■ Reading text
= = = = = = =

• Engineer touch screen control robot the production of factory parts engine manufacturing industry robots and mechanical arm

By: Kenan Fikri and August Benzow

Key Findings

  • Manufacturing job growth accelerated at the national level and in every region over the first two years of the Trump administration. The annualized rate of job growth rose to 1.9% at the national level as the sector added 465,200 jobs between December 2016 and December 2018. That represents the largest volume of new manufacturing jobs created over a two-year period since before the recovery. Growth has continued through 2019, and by May there were 12.8 million employees in manufacturing in the United States, the most since December 2008.
  • The employment surge was broadly felt but still uneven. A majority of counties (57%) saw their manufacturing growth rates improve, with either growth accelerating or decline slowing, over the first two years of the Trump administration relative to the last four years of the Obama one.
  • Manufacturing’s expansion was broad-based across regions, but on average counties in western states saw the highest annual growth rates from December 2016 to December 2018. The South created the largest sheer number of new manufacturing jobs over the past two years: 173,900.
  • Economically distressed counties are now benefiting from manufacturing’s continued expansion. Nearly two-thirds of them added jobs in the sector from December 2016 to December 2018. Over the four years prior, the average distressed county lost on average 0.5% of its manufacturing jobs; between December 2016 and December 2018, it added jobs again at an annual average rate of 2.9%.
  • After two years of accelerated growth, the U.S. manufacturing sector is now showing signs of slowing down. Since February of 2019, the sector has added just 13,000 jobs, compared to 93,000 in the prior four month period. Production, new orders and exports also saw declines in recent months.

Introduction

Manufacturing’s rebound is real. After shedding manufacturing jobs relentlessly between the turn of the century and the Great Recession, the United States has now added them in 82 out of 100 months since January 2011. Such a turnaround is remarkable in a sector in which employment shrunk by nearly one-third between 2000 and 2010. As the 2020 election looms on the horizon, manufacturing, which has always occupied an outsized position in the American political consciousness, is sure be looked to as a barometer for the performance of the economy under President Trump.

An analysis of recent trends shows that the sector has been steadily adding jobs since 2010—doing its part to fuel one of the longest economic expansions in U.S. history. Annual average job growth in the sector accelerated further over the past two years, rising from 0.7% from December 2012 to December 2016—the last four years of Obama’s presidency—to 1.9% during the first two years of the Trump administration. This acceleration translates into nearly 144,400 extra manufacturing jobs added to the economy annually above trend since Trump took office.

= = = = = = =

■ Dataset entries
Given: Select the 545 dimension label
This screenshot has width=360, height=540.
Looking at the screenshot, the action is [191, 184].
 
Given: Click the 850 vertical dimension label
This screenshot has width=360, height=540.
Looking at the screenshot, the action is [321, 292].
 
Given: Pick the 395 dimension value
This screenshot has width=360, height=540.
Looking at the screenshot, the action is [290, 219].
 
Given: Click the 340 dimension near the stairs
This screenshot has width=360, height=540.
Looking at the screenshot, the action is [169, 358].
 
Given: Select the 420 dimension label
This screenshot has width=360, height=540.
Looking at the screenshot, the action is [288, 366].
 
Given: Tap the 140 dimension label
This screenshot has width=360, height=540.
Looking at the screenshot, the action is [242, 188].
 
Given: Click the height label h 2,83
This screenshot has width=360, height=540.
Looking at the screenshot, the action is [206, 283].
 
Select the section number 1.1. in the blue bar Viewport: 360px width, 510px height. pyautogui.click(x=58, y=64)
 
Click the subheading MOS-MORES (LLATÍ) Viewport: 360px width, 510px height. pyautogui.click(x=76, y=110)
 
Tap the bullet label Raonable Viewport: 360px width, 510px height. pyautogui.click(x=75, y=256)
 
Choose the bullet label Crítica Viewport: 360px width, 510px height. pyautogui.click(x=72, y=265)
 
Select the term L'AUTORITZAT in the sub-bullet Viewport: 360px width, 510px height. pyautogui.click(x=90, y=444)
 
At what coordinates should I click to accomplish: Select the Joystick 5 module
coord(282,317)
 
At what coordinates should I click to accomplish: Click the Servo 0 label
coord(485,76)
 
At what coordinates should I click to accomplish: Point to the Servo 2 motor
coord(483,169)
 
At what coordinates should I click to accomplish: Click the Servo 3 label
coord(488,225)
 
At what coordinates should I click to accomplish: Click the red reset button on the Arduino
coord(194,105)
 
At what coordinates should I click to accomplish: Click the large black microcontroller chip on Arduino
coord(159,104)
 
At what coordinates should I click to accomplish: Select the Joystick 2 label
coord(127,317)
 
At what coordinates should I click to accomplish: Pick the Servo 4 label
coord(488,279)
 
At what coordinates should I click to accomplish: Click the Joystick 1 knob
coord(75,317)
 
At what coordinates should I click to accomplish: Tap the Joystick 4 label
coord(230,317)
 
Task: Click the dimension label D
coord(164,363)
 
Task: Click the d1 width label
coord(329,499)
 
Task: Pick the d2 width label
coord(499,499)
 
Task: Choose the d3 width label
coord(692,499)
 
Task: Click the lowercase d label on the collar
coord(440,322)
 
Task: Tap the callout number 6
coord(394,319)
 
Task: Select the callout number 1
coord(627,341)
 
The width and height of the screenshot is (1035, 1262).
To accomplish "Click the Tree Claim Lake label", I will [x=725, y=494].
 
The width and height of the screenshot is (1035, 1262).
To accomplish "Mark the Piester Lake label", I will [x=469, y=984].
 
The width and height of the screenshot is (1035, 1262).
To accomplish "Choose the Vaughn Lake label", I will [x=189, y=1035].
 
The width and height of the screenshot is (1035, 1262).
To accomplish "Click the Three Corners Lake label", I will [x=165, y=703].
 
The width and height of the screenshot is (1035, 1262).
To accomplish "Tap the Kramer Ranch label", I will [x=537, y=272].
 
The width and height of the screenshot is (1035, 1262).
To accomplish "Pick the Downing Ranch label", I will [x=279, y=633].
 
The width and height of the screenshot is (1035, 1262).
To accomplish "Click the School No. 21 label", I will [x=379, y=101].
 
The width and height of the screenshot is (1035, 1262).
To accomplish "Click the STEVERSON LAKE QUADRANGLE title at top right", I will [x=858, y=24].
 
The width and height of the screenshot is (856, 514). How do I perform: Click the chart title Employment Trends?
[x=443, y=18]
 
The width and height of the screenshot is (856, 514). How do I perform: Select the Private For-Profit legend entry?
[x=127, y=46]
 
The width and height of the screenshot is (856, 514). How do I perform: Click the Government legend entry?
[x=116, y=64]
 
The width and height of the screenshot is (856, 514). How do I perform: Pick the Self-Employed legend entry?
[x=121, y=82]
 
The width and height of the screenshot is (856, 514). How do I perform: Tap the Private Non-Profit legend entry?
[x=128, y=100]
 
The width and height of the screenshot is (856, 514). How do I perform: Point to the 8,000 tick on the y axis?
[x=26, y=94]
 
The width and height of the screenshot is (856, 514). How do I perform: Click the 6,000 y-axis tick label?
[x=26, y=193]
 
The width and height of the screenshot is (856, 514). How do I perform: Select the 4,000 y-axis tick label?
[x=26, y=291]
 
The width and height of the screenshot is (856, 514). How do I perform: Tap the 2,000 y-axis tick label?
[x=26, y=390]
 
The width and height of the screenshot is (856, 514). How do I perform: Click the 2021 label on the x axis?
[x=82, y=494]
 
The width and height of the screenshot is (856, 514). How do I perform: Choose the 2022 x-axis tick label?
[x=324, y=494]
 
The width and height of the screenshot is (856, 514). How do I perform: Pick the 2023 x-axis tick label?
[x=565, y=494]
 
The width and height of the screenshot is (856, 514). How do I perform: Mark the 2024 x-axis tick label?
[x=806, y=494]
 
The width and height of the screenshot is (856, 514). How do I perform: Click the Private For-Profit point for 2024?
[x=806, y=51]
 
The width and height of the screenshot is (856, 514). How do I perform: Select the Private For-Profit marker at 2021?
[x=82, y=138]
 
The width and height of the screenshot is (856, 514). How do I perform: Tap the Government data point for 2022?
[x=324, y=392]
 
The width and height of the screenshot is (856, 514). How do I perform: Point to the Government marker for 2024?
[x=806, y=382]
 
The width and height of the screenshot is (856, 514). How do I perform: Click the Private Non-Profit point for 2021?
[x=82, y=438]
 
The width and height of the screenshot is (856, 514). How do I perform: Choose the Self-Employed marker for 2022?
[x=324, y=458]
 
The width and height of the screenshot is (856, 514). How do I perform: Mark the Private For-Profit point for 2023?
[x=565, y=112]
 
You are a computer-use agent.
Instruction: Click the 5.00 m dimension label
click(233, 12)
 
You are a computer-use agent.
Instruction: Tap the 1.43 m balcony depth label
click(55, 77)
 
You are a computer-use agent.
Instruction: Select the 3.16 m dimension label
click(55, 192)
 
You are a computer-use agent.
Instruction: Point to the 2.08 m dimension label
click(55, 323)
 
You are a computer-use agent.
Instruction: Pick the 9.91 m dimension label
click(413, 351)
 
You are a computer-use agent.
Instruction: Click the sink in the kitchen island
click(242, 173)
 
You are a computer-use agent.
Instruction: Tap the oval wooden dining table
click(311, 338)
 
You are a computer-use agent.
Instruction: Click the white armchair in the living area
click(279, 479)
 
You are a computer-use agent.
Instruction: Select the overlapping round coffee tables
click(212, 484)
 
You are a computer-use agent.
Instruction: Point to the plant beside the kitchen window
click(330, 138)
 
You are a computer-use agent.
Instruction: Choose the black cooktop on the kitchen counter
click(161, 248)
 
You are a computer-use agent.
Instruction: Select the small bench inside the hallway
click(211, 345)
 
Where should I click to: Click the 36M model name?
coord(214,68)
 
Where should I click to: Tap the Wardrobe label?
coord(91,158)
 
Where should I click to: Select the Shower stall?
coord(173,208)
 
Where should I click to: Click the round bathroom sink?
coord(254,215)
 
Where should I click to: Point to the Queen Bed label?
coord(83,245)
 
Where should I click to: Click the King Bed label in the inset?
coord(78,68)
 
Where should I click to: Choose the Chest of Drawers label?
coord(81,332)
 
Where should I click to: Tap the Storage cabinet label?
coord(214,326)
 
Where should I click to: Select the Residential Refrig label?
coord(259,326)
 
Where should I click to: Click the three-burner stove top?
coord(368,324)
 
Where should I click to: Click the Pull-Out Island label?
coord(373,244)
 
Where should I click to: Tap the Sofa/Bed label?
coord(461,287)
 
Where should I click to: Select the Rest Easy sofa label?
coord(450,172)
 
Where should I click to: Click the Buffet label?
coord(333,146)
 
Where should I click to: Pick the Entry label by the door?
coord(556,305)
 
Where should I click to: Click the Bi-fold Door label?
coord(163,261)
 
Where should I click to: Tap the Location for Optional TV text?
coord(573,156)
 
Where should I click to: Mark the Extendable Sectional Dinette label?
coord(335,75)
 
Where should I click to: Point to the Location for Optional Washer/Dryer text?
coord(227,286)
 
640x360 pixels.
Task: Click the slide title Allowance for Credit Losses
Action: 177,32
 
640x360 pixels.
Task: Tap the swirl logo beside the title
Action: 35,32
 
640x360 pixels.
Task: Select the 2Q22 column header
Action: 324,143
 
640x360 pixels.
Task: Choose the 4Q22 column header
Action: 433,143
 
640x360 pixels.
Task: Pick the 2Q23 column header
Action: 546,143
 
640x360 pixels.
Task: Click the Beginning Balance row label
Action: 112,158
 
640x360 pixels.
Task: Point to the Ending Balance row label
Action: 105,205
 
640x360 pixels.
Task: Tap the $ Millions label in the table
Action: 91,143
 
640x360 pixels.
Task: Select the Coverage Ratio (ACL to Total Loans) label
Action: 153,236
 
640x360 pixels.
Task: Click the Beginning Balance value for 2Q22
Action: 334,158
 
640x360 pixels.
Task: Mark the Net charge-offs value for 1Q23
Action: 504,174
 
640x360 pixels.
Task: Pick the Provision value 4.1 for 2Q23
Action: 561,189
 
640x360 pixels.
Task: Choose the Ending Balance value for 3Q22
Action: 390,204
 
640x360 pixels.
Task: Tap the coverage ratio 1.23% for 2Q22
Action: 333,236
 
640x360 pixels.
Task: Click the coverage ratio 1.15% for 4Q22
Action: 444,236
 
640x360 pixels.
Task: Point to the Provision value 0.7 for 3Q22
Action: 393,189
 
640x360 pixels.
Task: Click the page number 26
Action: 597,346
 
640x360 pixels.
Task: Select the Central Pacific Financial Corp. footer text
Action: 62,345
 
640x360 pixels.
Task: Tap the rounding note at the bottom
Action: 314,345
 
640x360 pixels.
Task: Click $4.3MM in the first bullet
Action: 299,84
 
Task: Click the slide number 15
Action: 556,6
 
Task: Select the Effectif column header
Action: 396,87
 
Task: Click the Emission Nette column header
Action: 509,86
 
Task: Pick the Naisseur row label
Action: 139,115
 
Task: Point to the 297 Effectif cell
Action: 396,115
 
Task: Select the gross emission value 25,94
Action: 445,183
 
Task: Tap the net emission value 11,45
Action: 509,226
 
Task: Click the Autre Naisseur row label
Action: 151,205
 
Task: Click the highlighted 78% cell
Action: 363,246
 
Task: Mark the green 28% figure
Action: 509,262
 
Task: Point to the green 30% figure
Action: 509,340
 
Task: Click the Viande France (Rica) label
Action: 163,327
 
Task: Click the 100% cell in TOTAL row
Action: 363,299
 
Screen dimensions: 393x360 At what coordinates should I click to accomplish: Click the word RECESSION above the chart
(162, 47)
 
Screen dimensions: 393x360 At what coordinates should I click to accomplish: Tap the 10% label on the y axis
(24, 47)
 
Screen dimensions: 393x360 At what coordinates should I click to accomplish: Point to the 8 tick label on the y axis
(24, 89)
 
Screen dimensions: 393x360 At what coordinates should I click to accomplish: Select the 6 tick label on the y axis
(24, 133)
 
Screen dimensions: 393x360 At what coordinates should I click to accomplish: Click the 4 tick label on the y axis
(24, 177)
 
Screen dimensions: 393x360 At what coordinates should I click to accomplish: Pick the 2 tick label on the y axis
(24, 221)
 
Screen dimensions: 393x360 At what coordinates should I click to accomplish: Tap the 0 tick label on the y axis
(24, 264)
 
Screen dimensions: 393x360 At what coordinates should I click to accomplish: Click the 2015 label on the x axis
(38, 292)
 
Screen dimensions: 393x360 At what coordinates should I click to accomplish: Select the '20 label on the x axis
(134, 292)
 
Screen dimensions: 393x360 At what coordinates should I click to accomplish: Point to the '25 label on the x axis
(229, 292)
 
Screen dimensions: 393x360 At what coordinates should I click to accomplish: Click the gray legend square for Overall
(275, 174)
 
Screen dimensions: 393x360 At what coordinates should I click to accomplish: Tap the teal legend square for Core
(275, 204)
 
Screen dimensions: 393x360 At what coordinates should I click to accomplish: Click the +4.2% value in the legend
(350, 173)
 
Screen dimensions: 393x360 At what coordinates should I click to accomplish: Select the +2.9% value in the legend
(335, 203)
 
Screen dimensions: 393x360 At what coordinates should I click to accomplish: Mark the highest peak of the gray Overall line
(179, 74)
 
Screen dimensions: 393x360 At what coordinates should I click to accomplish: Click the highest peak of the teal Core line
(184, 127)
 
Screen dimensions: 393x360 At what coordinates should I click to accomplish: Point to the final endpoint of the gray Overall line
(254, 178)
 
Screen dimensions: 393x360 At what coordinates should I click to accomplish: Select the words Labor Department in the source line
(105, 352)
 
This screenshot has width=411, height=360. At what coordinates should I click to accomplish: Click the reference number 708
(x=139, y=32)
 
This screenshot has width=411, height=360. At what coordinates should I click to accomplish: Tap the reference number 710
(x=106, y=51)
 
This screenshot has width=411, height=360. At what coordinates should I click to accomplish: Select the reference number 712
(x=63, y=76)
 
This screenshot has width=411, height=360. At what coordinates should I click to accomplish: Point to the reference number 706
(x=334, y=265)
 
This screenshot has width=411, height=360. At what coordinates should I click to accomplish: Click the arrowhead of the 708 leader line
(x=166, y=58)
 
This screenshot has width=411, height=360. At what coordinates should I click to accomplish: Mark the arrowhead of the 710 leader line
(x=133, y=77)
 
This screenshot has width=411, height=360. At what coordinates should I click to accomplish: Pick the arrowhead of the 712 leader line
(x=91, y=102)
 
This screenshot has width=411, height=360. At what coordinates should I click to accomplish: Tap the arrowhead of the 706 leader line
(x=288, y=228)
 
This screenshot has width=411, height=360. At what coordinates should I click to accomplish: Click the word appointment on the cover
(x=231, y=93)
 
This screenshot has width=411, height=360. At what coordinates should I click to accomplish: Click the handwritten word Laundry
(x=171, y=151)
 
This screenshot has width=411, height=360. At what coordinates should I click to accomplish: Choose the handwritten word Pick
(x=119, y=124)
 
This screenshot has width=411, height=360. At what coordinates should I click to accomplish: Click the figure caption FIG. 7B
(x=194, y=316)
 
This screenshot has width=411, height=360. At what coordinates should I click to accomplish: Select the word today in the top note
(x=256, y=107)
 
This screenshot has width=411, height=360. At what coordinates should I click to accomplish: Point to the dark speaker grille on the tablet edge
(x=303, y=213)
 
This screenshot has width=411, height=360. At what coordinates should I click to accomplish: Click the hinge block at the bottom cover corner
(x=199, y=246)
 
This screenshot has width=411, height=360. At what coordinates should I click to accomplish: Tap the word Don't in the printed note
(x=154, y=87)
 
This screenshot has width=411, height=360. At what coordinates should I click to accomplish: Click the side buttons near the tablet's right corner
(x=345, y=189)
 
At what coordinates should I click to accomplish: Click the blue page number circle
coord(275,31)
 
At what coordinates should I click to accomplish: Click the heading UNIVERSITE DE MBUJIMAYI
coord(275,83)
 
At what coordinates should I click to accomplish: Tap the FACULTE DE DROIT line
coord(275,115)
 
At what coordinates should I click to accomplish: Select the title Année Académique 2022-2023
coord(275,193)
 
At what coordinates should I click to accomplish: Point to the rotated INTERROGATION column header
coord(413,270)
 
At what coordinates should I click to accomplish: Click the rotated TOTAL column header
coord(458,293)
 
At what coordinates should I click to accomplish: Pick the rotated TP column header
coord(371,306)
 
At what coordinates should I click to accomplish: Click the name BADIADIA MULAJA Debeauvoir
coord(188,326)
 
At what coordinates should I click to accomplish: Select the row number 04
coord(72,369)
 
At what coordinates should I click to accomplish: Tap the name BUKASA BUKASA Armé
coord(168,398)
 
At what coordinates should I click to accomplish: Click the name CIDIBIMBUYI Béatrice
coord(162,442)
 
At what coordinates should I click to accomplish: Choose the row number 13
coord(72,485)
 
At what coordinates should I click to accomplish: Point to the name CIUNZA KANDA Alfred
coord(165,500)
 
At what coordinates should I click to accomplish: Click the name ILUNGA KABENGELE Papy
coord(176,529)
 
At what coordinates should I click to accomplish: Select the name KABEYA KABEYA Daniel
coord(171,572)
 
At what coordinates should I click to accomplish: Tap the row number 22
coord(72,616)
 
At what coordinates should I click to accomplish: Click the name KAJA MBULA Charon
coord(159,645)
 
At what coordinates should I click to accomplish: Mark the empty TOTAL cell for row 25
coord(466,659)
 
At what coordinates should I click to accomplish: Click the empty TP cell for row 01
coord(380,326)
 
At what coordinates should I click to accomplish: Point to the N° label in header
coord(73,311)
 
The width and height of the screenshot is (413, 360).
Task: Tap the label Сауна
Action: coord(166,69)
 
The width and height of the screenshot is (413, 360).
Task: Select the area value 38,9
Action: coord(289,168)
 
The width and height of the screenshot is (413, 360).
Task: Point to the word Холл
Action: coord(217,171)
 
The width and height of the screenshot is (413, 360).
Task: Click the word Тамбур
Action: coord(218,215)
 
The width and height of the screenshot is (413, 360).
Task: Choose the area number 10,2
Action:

= = = = = = =

■ Requirement
Using the text on manufacturing jobs, answer these:
1. How many new manufacturing jobs did the South create over the past two years?
2. How many jobs has the sector added since February of 2019?
3. In how many of the 100 months since January 2011 has the United States added manufacturing jobs?

■ Final answer
1. 173,900
2. 13,000
3. 82